[StBernard] St. Bernard Parish on hook for legal fees in rental ordinance fight

Westley Annis westley at da-parish.com
Fri Jul 4 16:43:36 EDT 2008


St. Bernard Parish on hook for legal fees in rental ordinance fight
by Mary Elise DeCoursey, The Times-Picayune
Thursday July 03, 2008, 5:09 PM
St. Bernard Parish will have to pay $123,771.92 in attorney fees to a
fair-housing advocacy group that sued the parish in 2006 over a
controversial rental ordinance.

The payment comes in addition to the $32,500 settlement that the parish
agreed to earlier this year with the Greater New Orleans Fair Housing Action
Center. The ordinance, which the Parish Council adopted in September 2006,
required council approval or owners to rent homes to anyone who was not a
blood relative. The ordinance applied only to single-family homes that had
not been rentals prior to Hurricane Katrina.

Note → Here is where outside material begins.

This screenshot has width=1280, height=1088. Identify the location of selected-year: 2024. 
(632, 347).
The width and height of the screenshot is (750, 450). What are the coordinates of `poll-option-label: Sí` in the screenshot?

But fair housing advocates said the ordinance, particularly the blood
relative clause, violated the federal Fair Housing Act. In challenging the
ordinance in federal court, they argued that since the parish's
pre-hurricane population was around 93 percent white, the blood relative
clause would largely exclude nonwhites from renting.

Council members removed the blood relative clause in December 2006, amending
the ordinance to demand council approval of all rentals of single-family
homes that had not been rentals prior to the hurricane.

The payment will be covered by the parish's general liability insurance, and
the parish is not planning to appeal, St. Bernard Parish President Craig
Taffaro said Thursday.

"We just remain focused on the overall recovery of our community, and this
is one aspect of it," Taffaro said.

Lucia Blacksher, general counsel with the action center said the group will
continue to monitor the applications coming in for the conditional use
permit.

"The court retains jurisdiction for three years," Blacksher said. "If we ID
a possible violation of the consent agreement and aren't able to resolve it
between the parties, then we can file a motion to enforce the decree."

The parish still faces a suit against the ordinance filed by Your Home
Solution Louisiana, an investment group from Florida.

Taffaro said the parish is sticking by its ordinance.

"No, the rental ordinance is not causing us trouble," he said. "But like
anything that's worth standing up for we are accepting and responding to
challenges by those people who may disagree with us."